What assistance is available?
Supplemental Instruction provides structured study times with a group leader who has successfully completed the course. Check the web page to see a comparison of final grade averages for S.I. students v. non-S.I. students!
In-Class Tutorial Support places learning assistants right in the classroom to give students an extra level of support. The web page lists courses that use the service.
Cyber-Tutoring for Commuters and Online Learners provides writing tutoring in the online environment instead of face-to-face.
The primary focus of the Center is 100 and 200 level courses. However, a couple of your colleagues teaching GENED390 (World of Ideas) also use these services, and have good things to say:
Crista Lebens said, “I think having the writing mentor in class increased their awareness of writing as a skill that can be improved in this course.” After using an in-class Writing Mentor in a section of World of Ideas, she received several comments from students saying they thought their writing skills had improved. Last semester several of her students also took advantage of cyber-tutoring–students who would not otherwise have gotten assistance writing. She said, “Any time students take the initiative to improve their writing skills, I think it supports a campus-wide expectation that our students be competent, and perhaps accomplished writers. This semester I have announced the availability of a writing mentor, especially for online consulting. One student has already indicated he will pursue this opportunity. I am sure that the online availability means more students will consider using this resource.”
David Reinhart said, “Honestly, I was becoming discouraged about assigning a research paper to my GenEd 390 course. Since reaching out to the Writing Center and asking for help, things are better. A specific tutor was assigned to the class who knows exactly what the expectations are for the writing assignment. Janina Wesolowski is a wonderful help. We discuss the scaffolding of the paper assignment, schedule multiple due dates, making it more possible to provide timely feedback to students. Generally speaking, student writing is improved. Plus it’s just fun working with a grad student who is excited about teaching.”
What is the one thing I want my students to take from this class?
Every semester, I try to remind myself of this question — that, if students take nothing from Individual & Society but one thing, what would I want it to be? I think it helps me to remember what I’m trying to do with my Gen-Ed Core Course, and that content isn’t everything.
But maybe the bigger question is: What is the one thing WE, as faculty, want OUR students — all UW-Whitewater students — to take from their collective experience in the Core Courses?
What are the Big Ideas we’re trying to impart?
For me, the answer would relate to Only Connect, the reading I now require for my I&S students at the beginning of the semester. In the essay, William Cronon talks about education as a means of bettering the community as a whole, as a way of fostering a civic consciousness and a more collectivist conception of the world and our place in it.
So many of our students are here for a degree, a piece of paper that they see as a step toward an individual goal, an individualist life.
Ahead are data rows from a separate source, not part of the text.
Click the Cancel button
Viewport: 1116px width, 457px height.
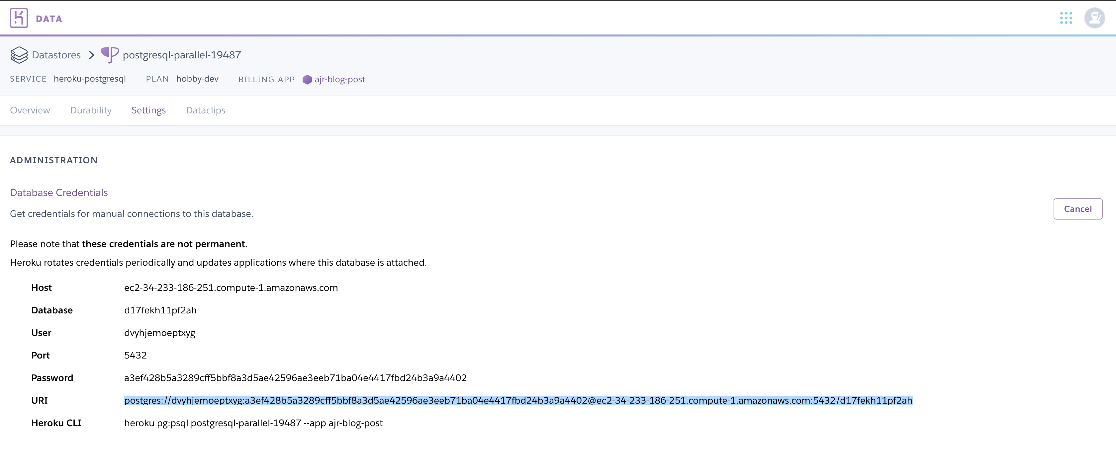(x=1078, y=209)
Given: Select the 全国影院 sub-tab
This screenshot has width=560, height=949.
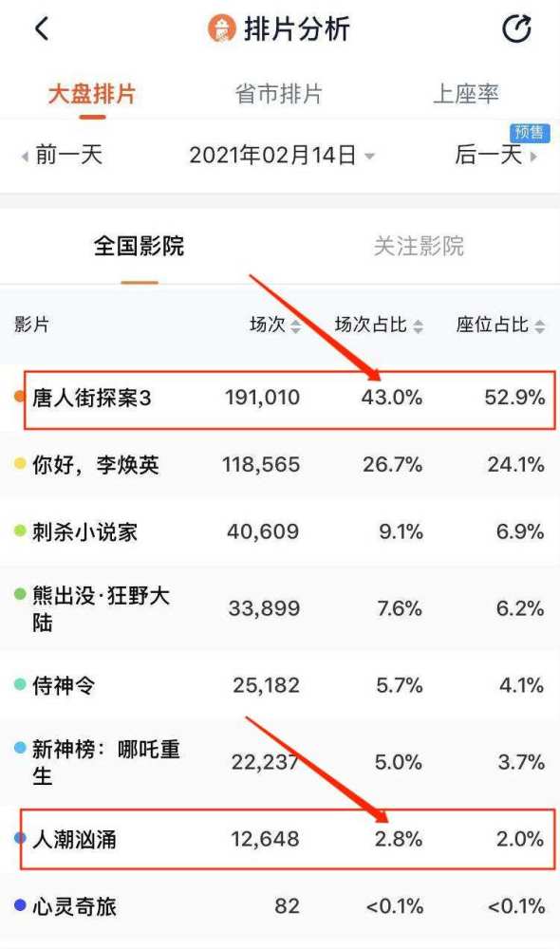Looking at the screenshot, I should click(139, 246).
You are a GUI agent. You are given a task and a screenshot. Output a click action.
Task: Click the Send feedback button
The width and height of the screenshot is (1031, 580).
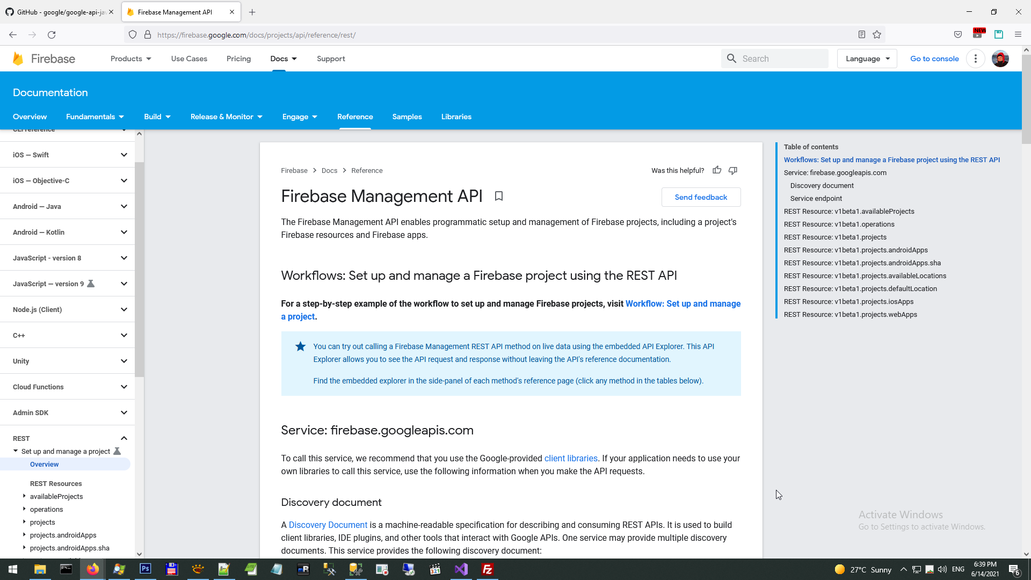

Many of my students have expressed surprise at the idea that one should become more aware of and connected to and concerned about the community one lives in as a hallmark of being educated. And yet, I would argue that this is the very reason we want students to have a common educational experience in the Core — I believe that we are here to help students learn how to think, to put their skills and talent to use for a purpose bigger than a paycheck.
What do you think? What’s the One Big Idea for the Core, in your mind?